Paper Structure (16 sections, 13 equations, 5 figures, 5 tables)

This paper contains 16 sections, 13 equations, 5 figures, 5 tables.

Figures (5)

  • Figure 1: Different pipelines for the tasks of multi-object tracking and trajectory prediction in autonomous driving. (a) Cascade paradigm, where the two tasks are performed separately with non-differentiable transitions. (b) Joint single-frame paradigm, where the two tasks are performed jointly in a parallelized framework per frame. (c) The proposed StreamMOTP, where the memory, feature, and gradient are propagated across consecutive frames to enhance the long-term modeling ability and temporal consistency.
  • Figure 2: Overview of StreamMOTP. Tracklets and proposals denote the previous frame trajectories and the current frame detections respectively. The model first performs Attentional Spatio-Temporal Interaction, which is based on attention with STPE, to get context features. The tasks of tracking and prediction are then performed based on those context features. Memories with up-to-date context features and tracking results are updated at each time step.
  • Figure 3: Overview of dual-stream predictor.
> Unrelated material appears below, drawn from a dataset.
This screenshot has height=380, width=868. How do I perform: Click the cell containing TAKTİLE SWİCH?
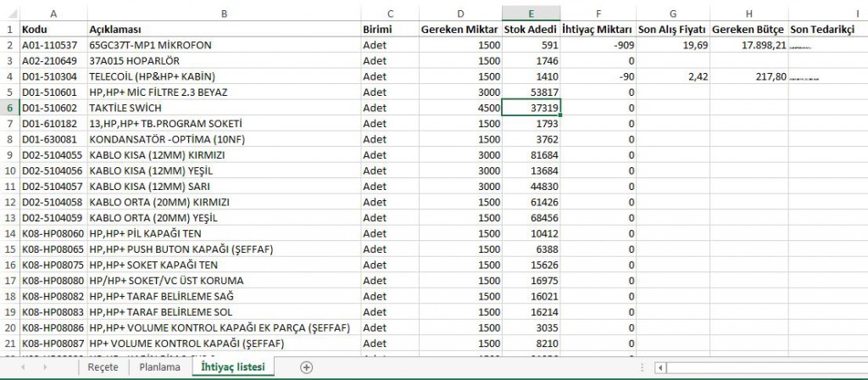coord(223,108)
Two branches predict the previous frame trajectories and the current frame detections simultaneously, The streaming connection between consecutive frames smooth the predicted trajectories.
  • Figure 4: The idea of temporal consistency between consecutive frames, where the consistency of the overlap is beneficial for aligning trajectories for continuity and stability.
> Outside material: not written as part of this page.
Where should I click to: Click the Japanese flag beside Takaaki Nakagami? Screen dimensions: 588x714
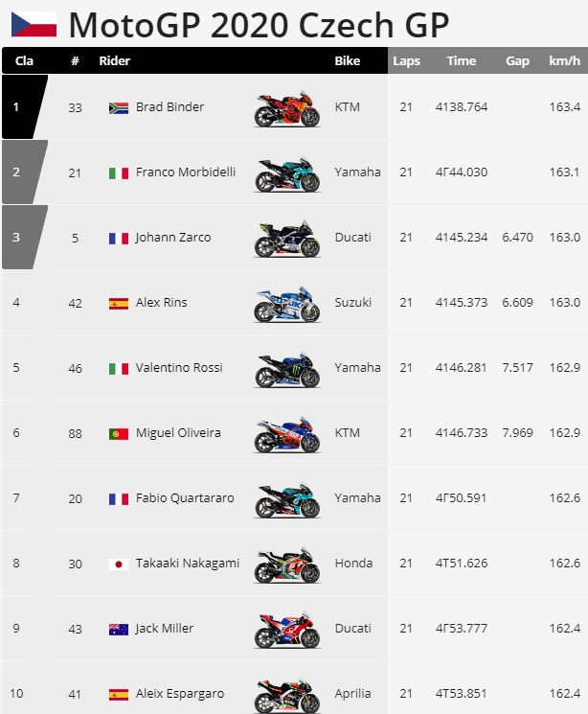(x=119, y=564)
  • Figure 5: Qualitative results of StreamMOTP on the nuScenes validation set during consecutive frames. The tracked history and detection are shown in black, models' best score prediction and ground-truth trajectories are drawn in blue and red respectively. The predictions of other modes are drawn in gray. The top row shows the results given by the dual-stream predictor while the bottom row shows the results with a base predictor.